The very strange language of A Midsummer Night’s Dream

I just got back from a fun and very educative trip to Shakespeare’s Globe in London, hosted by Dr Farah Karim-Cooper, who is director of research there.

The Globe stages an annual production aimed at schools (45,000 free tickets have been distributed over the past five years), and this year’s play is A Midsummer Night’s Dream. I was invited down to discuss the language of the play with the cast and crew as they begin rehearsals.

This was a fascinating opportunity for me to test our visualisation tools and analysis on a non-academic audience – and the discussions I had with the actors opened my eyes to applications of the tools we haven’t considered before. They also came up with a series of sharp observations about the language of the play in response to the linguistic analysis.

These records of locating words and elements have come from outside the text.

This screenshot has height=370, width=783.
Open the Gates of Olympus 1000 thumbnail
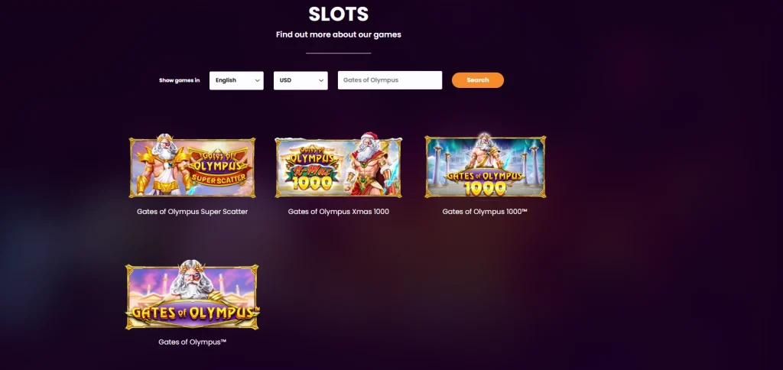click(x=485, y=167)
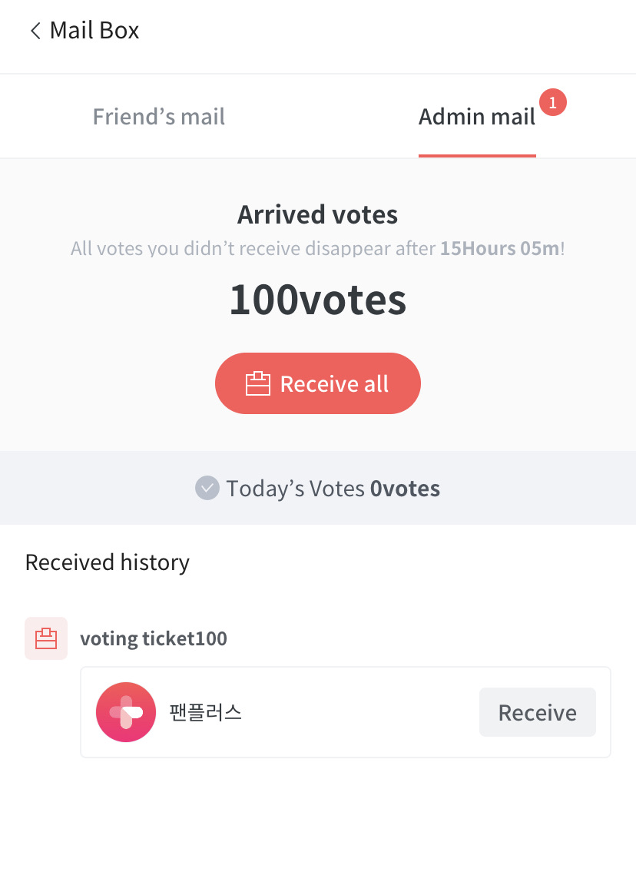Viewport: 636px width, 895px height.
Task: Click the Today's Votes label
Action: (x=296, y=489)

I began with a tool developed by Martin Mueller’s team at Northwestern University: Wordhoard, as a way of getting a quick overview of the lexical patterns in the play, and introducing people to thinking statistically about language.

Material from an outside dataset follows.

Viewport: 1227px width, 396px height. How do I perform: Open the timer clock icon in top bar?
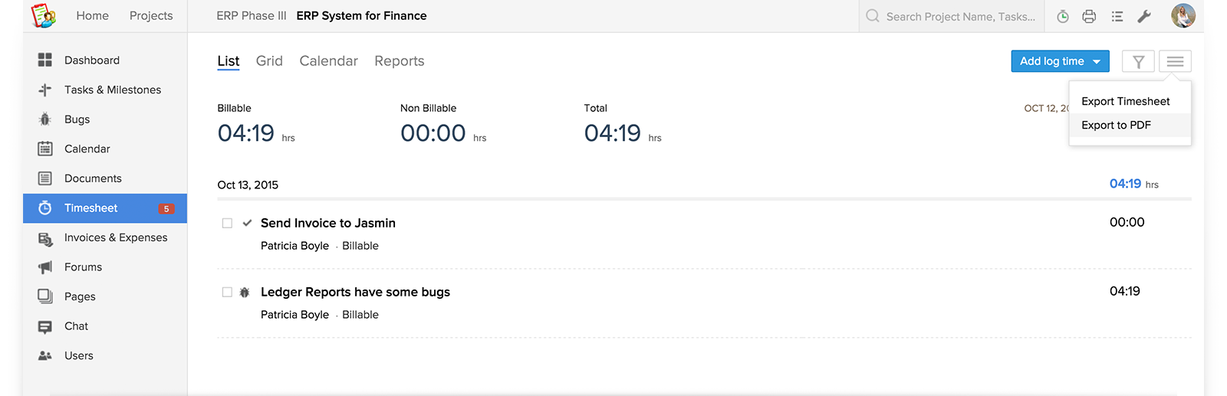(x=1063, y=16)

Here’s the wordcloud Wordhoard generates for a loglikelihood analysis of MSND compared with the whole Shakespeare corpus:


Loglikelihood takes the frequencies of words in one text (in this case MSND) and compares them with the frequencies of words in a comparison, or reference, sample (in this case, the whole Shakespeare corpus). It identifies the words that are used significantly more or less frequently in the analysis text than would be expected given the frequencies found in the comparison sample. In the wordcloud, the size of a word indicates how strongly its frequency departs from the expected. Words in black appear more frequently than we would expect, and words in grey appear less frequently.

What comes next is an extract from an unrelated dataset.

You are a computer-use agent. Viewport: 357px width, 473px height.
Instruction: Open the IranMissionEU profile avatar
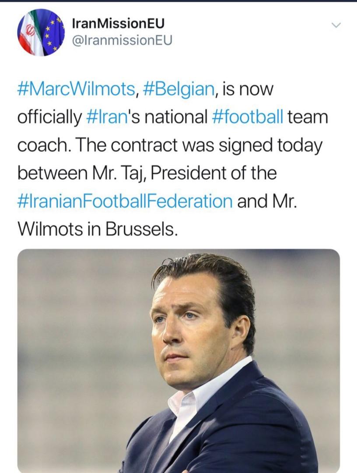[x=41, y=32]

As is generally the case with loglikelihood tests, the words showing the most powerful effects here are nouns associated with significant plot elements: ‘fairy’, ‘wall’, ‘moon’, ‘lion’ etc. If you’ve read the play, it is not hard to explain why these words are used in MSND more than in the rest of Shakespeare – and you really don’t need a computer, or complex statistics, to tell you that. To paraphrase Basil Fawlty, so far, so bleeding obvious.

Where loglikelihood results normally get more interesting – or puzzling – is in results for function words (pronouns, auxiliary verbs, prepositions, conjunctions) and in those words that are significantly less frequent than you’d expect.

Here we can see some surprising results: why does Shakespeare use ‘through’ far more frequently in this play than elsewhere? Why are the masculine pronouns ‘he’ and ‘his’ used less frequently? (And is this linked to the low use of ‘lord’?) Why is ‘it’ rare in the play? And ‘they’ and ‘who’ and ‘of’?

At this stage we started to look at our results from Docuscope for the play, visualised using Anupam Basu’s LATtice.



The heatmap shows all of the folio plays compared to each other: the darker a square is, the more similar the plays are linguistically. The diagonal of black squares running from bottom left to top right marks the points in the map where plays are ‘compared’ to themselves: the black indicates identity. Plays are arranged up the left hand side of the square in ascending chronological order from Comedy of Errors at the bottom to Henry VIII at the top – the sequence then repeats across the top from left to right – so the black square at the bottom left is Comedy of Errors compared to itself, while the black square at the top right is Henry VIII.

One of the first things we noticed when Anupam produced this heatmap was the two plays which stand out as being unlike almost all of the others, producing four distinct light lines which divide the square of the map almost into nine equal smaller squares:


These two anomalous plays are Merry Wives of Windsor (here outlined in blue) and A Midsummer Night’s Dream (yellow). It is not so surprising to find Wives standing out, given the frequent critical observation that this play is generically and linguistically unusual for Shakespeare: but A Midsummer Night’s Dream is a result we certainly would not have predicted.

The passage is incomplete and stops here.